Wachovia's Loss a Grim Sign for Banks
Apr 14 02:59 PM US/EasternBy MADLEN READAP Business Writer
NEW YORK (AP) - The shocking first-quarter loss at Wachovia Corp., a company long viewed as a relatively conservative player during the mortgage boom, suggests that 2008 will be at best a rebuilding year even for the nation's better-positioned banks.
Results this week from large banks such as JPMorgan Chase & Co., Citigroup Inc., Washington Mutual Inc. and Wells Fargo & Co. should shed more light on how much fixing-up the industry has to do. So far, it's not looking pretty—and that means fewer loans for consumers, skimpier dividends for shareholders and more job cuts.
Wachovia's $393 million quarterly loss was accompanied by a 41 percent dividend cut, plans to eliminate 500 jobs in its corporate and investment bank, and a move to sell $7 billion worth of stock. Many banks have already tried to raise cash through stake sales—Wachovia itself raised $8.3 billion earlier this year, Citi has raised about $20 billion, and WaMu has raised $5 billion, just to name a few.
But investors are not convinced banks have enough cash to survive what is expected to be a tough year for consumer credit. Wachovia's loss—brought on by a $2 billion asset write-down and provisions of $2.8 billion for anticipated credit losses—was viewed as a harbinger for the industry, and sent bank shares tumbling on Monday.
"What you're seeing is a taste of things to come," said Len Blum, managing director at Westwood Capital LLC and former managing director of Prudential Securities Inc.'s investment banking group.
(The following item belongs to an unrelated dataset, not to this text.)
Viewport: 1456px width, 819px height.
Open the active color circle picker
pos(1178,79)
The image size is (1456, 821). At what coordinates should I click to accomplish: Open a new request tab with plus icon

Already, analysts were forecasting first-quarter losses at Washington Mutual and Citigroup, which report Tuesday and Friday, respectively. JPMorgan and Wells Fargo are expected to post profits on Wednesday, but much smaller ones than they notched at this time last year.
Citi, for one, is expected to write down its portfolio by anywhere between $10 billion and $20 billion. All told, the global financial industry has written down assets by some $190 billion over the past few quarters. Last week, the International Monetary Fund estimated that in a couple years, write-downs will total nearly $1 trillion.
"I think it's going to get a lot worse before it gets better," Blum said. "I don't think any bank is immune from this."
The reasons, he said, are that the housing market is nowhere near a rebound and consumers are extremely burdened with debt, having taken on $6.9 trillion in debt between 2000 and 2006 to more than double what they owed previously.
It's not just subprime mortgages causing problems for banks.
In Wachovia's report, it said defaults are increasing for option adjustable-rate mortgages—where the rates change monthly and consumers can defer payments—and Alt-A mortgages, which are given to people with better credit than subprime borrowers, but who are not prime.
Anticipated losses in option ARMs—which essentially operate like a mortgage with a home-equity loan embedded in it—do not bode well for home equity loans, said Keefe Bruyette & Woods bank analyst Fred Cannon.
WaMu, Wells Fargo and Bank of America Corp. have particularly large exposure to home-equity loans. JPMorgan has already warned it expects to write off $450 million in home-equity loans in the first quarter.
"While subprime was kept to a fairly small share of assets, exposure to home equity is much more significant," Cannon said. "Home equity loans for a lot of consumers became a savings account."
So with banks paring back lines of home equity credit, it's inevitable that defaults are going to rise in an expanding swath of debt, from auto loans to credit cards to personal loans.
And as defaults rise, banks will need to sock away more cash to prepare for future losses. Wachovia's big provision suggests that banks are realizing they can no longer rely on historical models for reserving.
"When there's a radical shift, the models are out the window," said SNL Financial banking analyst John McCune. As more banks alter their loan-loss modeling, he said, "I think it's going to show that they haven't been provisioning aggressively. ... They're surely under- reserved for all this."